### Input data
____________

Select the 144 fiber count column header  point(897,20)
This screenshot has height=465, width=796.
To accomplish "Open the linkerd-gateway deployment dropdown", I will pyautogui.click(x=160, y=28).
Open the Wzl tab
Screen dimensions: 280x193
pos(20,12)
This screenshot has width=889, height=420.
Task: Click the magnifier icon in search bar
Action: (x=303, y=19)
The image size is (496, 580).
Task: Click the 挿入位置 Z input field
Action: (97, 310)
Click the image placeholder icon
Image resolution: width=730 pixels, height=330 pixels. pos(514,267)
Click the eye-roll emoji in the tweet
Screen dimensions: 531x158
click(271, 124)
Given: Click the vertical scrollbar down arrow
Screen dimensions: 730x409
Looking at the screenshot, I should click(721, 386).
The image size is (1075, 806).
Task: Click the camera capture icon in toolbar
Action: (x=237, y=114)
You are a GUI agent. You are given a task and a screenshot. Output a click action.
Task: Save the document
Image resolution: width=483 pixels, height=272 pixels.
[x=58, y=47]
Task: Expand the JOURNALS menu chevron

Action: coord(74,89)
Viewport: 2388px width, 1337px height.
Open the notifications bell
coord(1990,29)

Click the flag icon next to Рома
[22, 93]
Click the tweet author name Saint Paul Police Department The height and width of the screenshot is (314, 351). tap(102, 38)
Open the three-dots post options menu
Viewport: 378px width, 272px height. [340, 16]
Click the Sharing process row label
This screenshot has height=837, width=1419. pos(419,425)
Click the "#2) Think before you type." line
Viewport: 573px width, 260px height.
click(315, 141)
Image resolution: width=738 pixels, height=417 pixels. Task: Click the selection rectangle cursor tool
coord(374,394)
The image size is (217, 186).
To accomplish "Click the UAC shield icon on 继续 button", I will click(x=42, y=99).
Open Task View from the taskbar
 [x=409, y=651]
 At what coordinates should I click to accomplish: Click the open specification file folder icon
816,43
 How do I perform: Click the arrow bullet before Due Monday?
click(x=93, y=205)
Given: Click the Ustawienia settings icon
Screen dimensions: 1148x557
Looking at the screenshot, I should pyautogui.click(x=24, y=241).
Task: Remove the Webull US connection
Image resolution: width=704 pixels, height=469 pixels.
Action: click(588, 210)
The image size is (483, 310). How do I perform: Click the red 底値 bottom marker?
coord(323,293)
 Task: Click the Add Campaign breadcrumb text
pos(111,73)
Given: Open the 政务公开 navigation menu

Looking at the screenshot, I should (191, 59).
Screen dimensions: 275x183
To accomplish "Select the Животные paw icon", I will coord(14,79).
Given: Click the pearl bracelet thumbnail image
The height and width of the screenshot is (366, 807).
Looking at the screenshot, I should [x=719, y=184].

____________

### Problem statement
However many lines the data holds, return each one exactly.

### Written answer
Select the 144 fiber count column header  point(897,20)
This screenshot has height=465, width=796.
To accomplish "Open the linkerd-gateway deployment dropdown", I will pyautogui.click(x=160, y=28).
Open the Wzl tab
Screen dimensions: 280x193
pos(20,12)
This screenshot has width=889, height=420.
Task: Click the magnifier icon in search bar
Action: (x=303, y=19)
The image size is (496, 580).
Task: Click the 挿入位置 Z input field
Action: (97, 310)
Click the image placeholder icon
Image resolution: width=730 pixels, height=330 pixels. pos(514,267)
Click the eye-roll emoji in the tweet
Screen dimensions: 531x158
click(271, 124)
Given: Click the vertical scrollbar down arrow
Screen dimensions: 730x409
Looking at the screenshot, I should click(721, 386).
The image size is (1075, 806).
Task: Click the camera capture icon in toolbar
Action: (x=237, y=114)
You are a GUI agent. You are given a task and a screenshot. Output a click action.
Task: Save the document
Image resolution: width=483 pixels, height=272 pixels.
[x=58, y=47]
Task: Expand the JOURNALS menu chevron

Action: coord(74,89)
Viewport: 2388px width, 1337px height.
Open the notifications bell
coord(1990,29)

Click the flag icon next to Рома
[22, 93]
Click the tweet author name Saint Paul Police Department The height and width of the screenshot is (314, 351). tap(102, 38)
Open the three-dots post options menu
Viewport: 378px width, 272px height. [340, 16]
Click the Sharing process row label
This screenshot has height=837, width=1419. pos(419,425)
Click the "#2) Think before you type." line
Viewport: 573px width, 260px height.
click(315, 141)
Image resolution: width=738 pixels, height=417 pixels. Task: Click the selection rectangle cursor tool
coord(374,394)
The image size is (217, 186).
To accomplish "Click the UAC shield icon on 继续 button", I will click(x=42, y=99).
Open Task View from the taskbar
 [x=409, y=651]
 At what coordinates should I click to accomplish: Click the open specification file folder icon
816,43
 How do I perform: Click the arrow bullet before Due Monday?
click(x=93, y=205)
Given: Click the Ustawienia settings icon
Screen dimensions: 1148x557
Looking at the screenshot, I should pyautogui.click(x=24, y=241).
Task: Remove the Webull US connection
Image resolution: width=704 pixels, height=469 pixels.
Action: click(588, 210)
The image size is (483, 310). How do I perform: Click the red 底値 bottom marker?
coord(323,293)
 Task: Click the Add Campaign breadcrumb text
pos(111,73)
Given: Open the 政务公开 navigation menu

Looking at the screenshot, I should (191, 59).
Screen dimensions: 275x183
To accomplish "Select the Животные paw icon", I will coord(14,79).
Given: Click the pearl bracelet thumbnail image
The height and width of the screenshot is (366, 807).
Looking at the screenshot, I should [x=719, y=184].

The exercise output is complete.